14      In contrast, the facts here show no actual evidence of alcohol consumption.  Although erratic driving and a crash at bar time create a suspicion of intoxicated driving, it is only the possibility of intoxicated driving.  See Sykes, 279 Wis. 2d 742, ¶18.  Unlike in Smith, Kasian, and Wille, police did not smell any intoxicants on the scene and Lange did not admit to drinking alcohol prior to his arrest, and there are no comparable indicia of intoxication.[5]  Accordingly, we reverse and remand with directions to suppress the evidence obtained in drawing Lange’s blood. 

            By the Court.—Judgment reversed and cause remanded with directions.

            Not recommended for publication in the official reports.  See Wis. Stat. Rule 809.23(1)(b)4. 

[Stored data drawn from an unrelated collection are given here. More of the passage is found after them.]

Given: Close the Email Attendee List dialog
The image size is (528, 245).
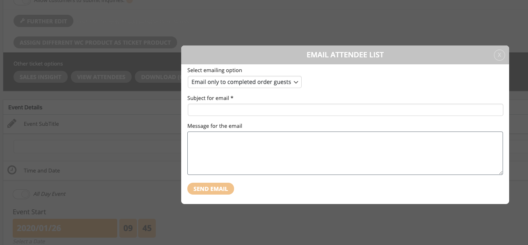Looking at the screenshot, I should tap(499, 55).
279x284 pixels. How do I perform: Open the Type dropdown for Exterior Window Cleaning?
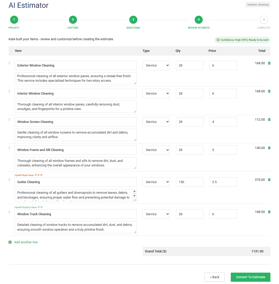156,65
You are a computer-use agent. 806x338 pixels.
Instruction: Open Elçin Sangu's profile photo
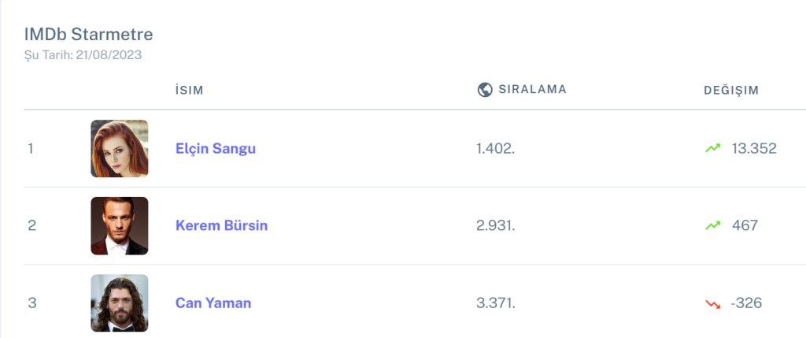120,148
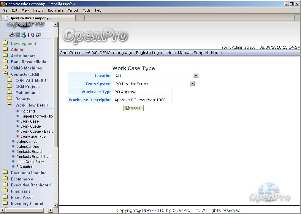Open the From System dropdown
This screenshot has width=301, height=214.
(192, 84)
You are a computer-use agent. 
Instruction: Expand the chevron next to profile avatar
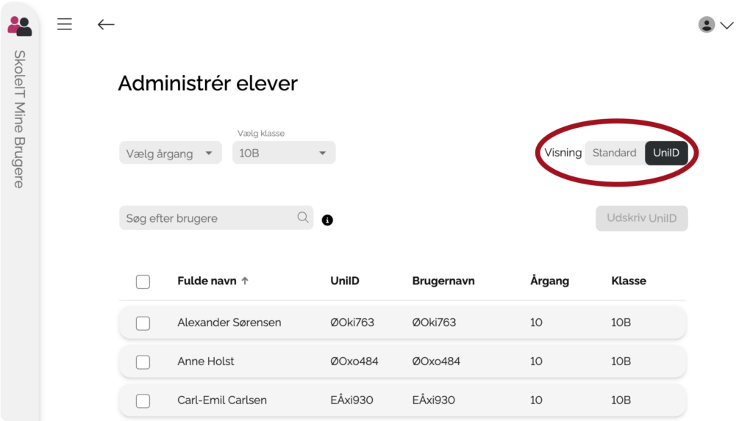727,25

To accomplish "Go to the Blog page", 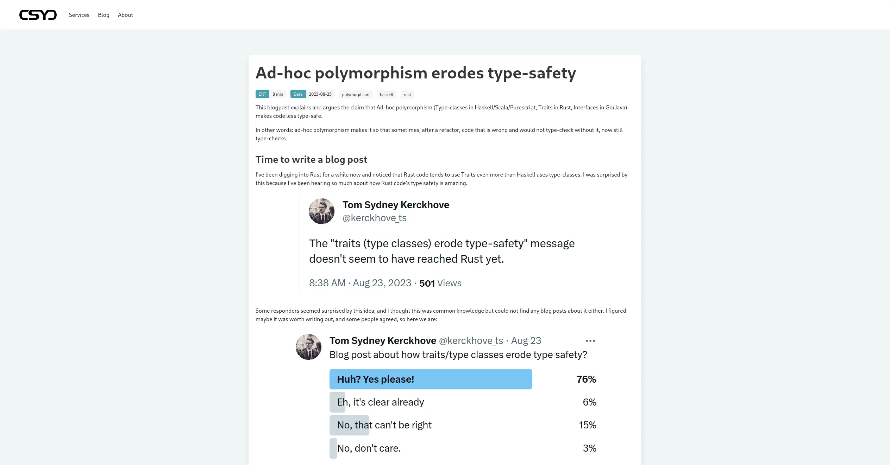I will tap(104, 15).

[1]  This appeal is decided by one judge pursuant to Wis. Stat. § 752.31(2)(c) (2005-06).  All references to the Wisconsin Statutes are to the 2005-06 version unless otherwise noted.

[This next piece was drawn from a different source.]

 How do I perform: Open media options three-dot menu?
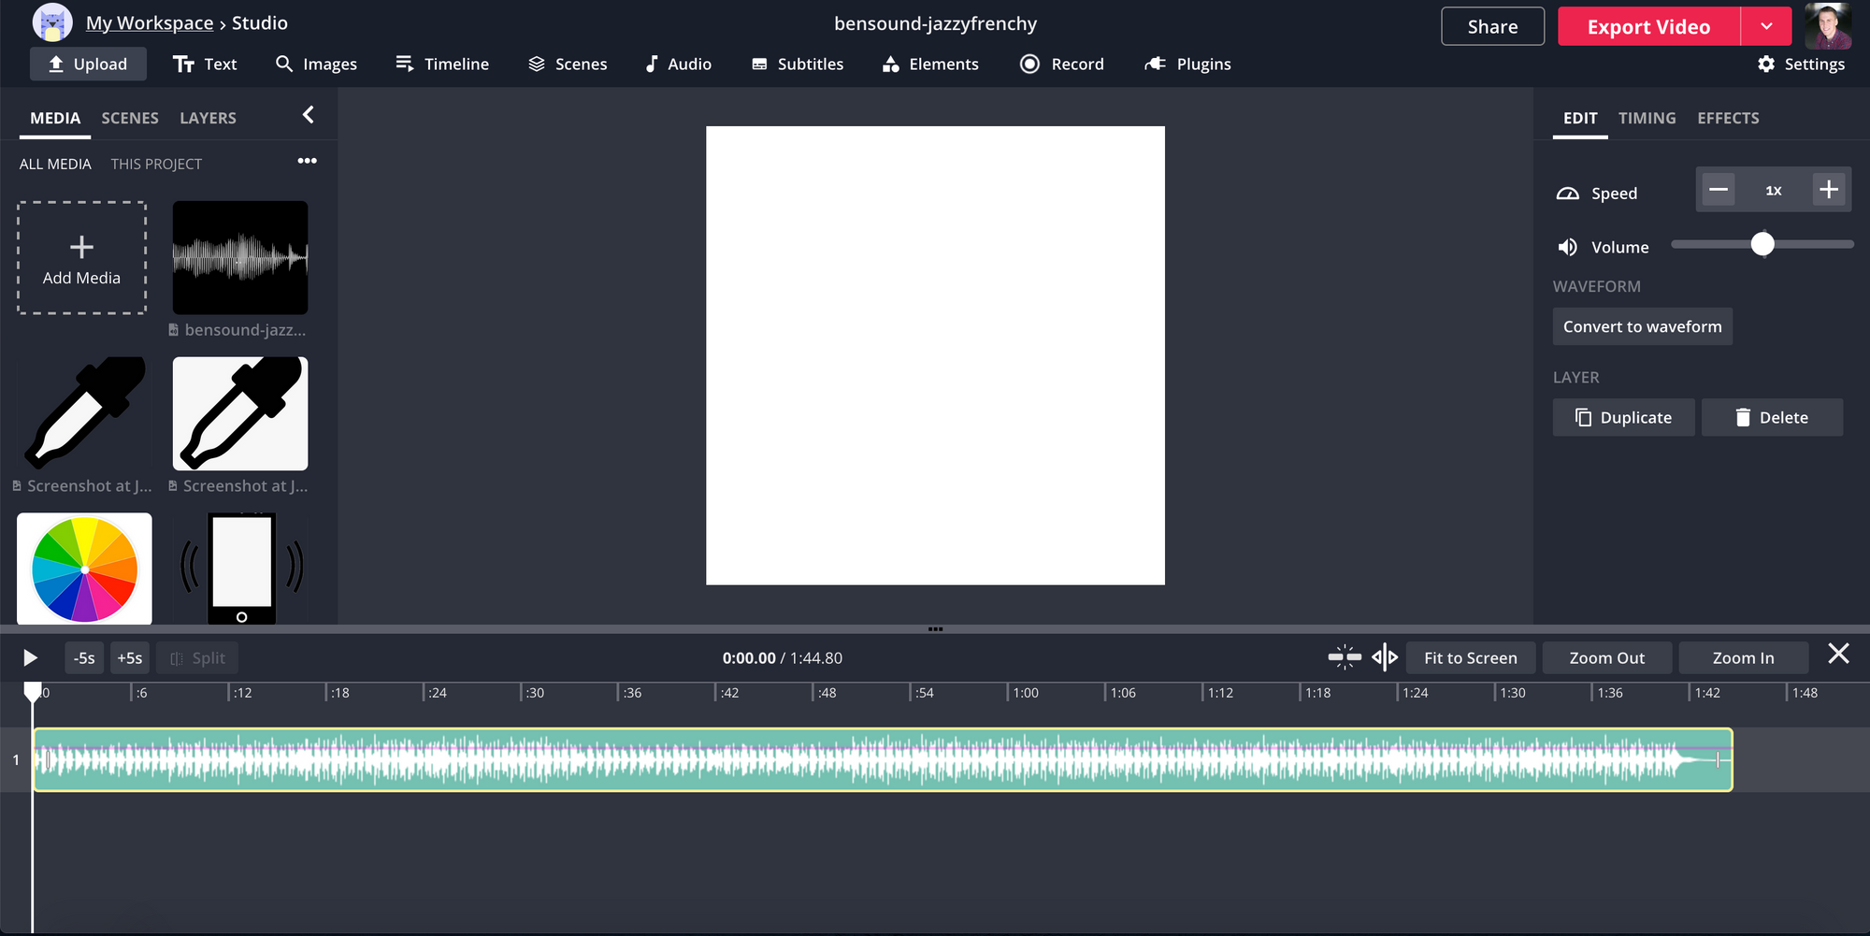pyautogui.click(x=307, y=161)
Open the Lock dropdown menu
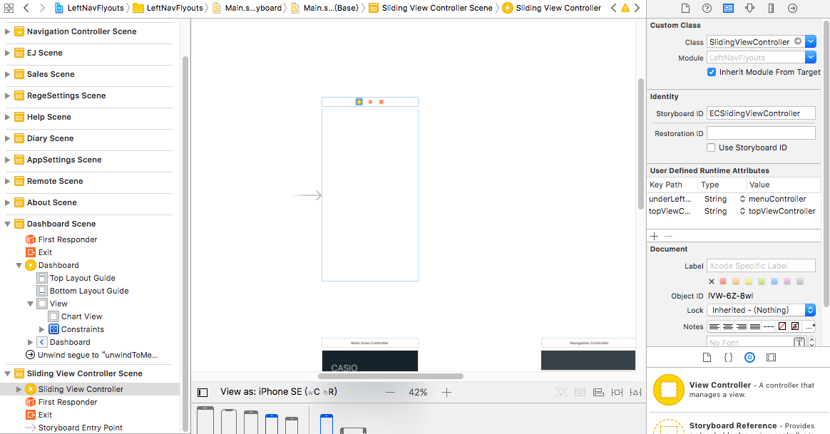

[2]  Lange concedes that if police had probable cause to arrest him, they had authority to draw his blood.  

[3]  “Although an appellate court may, sua sponte, consider an issue not raised by the parties, we will usually decline to do so, and we see no reason to depart from that practice in this case.”  State ex rel. S.M.D. v. F.D.L., 125 Wis. 2d 529, 532, 372 N.W.2d 921 (Ct. App. 1985) (citation omitted).

[4]  The supreme court later abrogated one of its holdings in State v. Swanson, 164 Wis. 2d 437, 475 N.W.2d 148 (1991), in State v. Sykes, 2005 WI 48, 279 Wis. 2d 742, 695 N.W.2d 277.  In Sykes, 279 Wis. 2d 742, ¶27, the supreme court held that police are not required to arrest for the same crime that supported probable cause to arrest prior to a search. 

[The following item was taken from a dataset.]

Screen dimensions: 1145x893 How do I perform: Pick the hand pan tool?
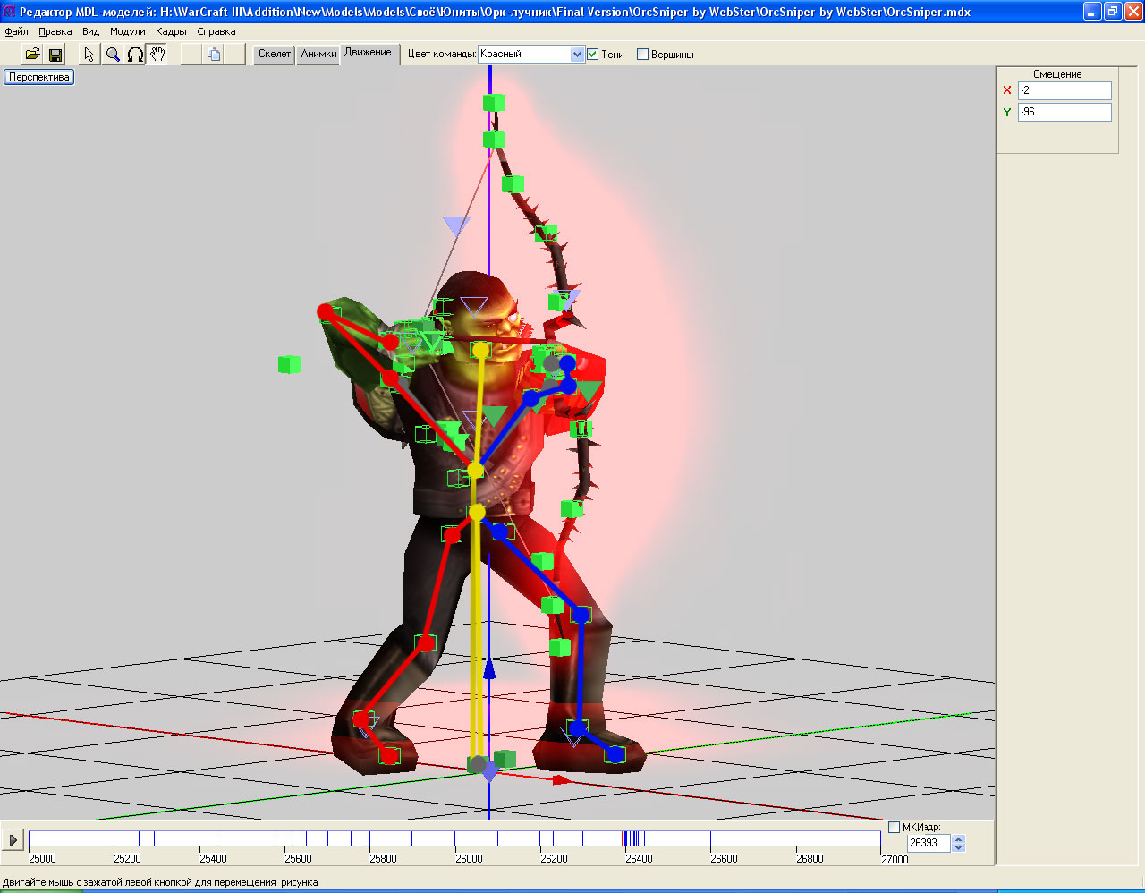point(157,55)
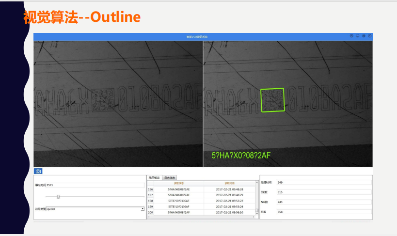This screenshot has width=397, height=236.
Task: Open the 日志信息 log tab
Action: [169, 178]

[5]  We recognize the State’s argument that any odor of intoxicants was masked by the smell of gasoline, police were focused on saving Lange rather than on searching for evidence of intoxicants, and that Lange was unconscious when police arrived at the scene.  Nonetheless, if the particular facts of a case preclude a finding of probable cause, an arrest is not justified.  Good reasons for a lack of evidence are not themselves evidence.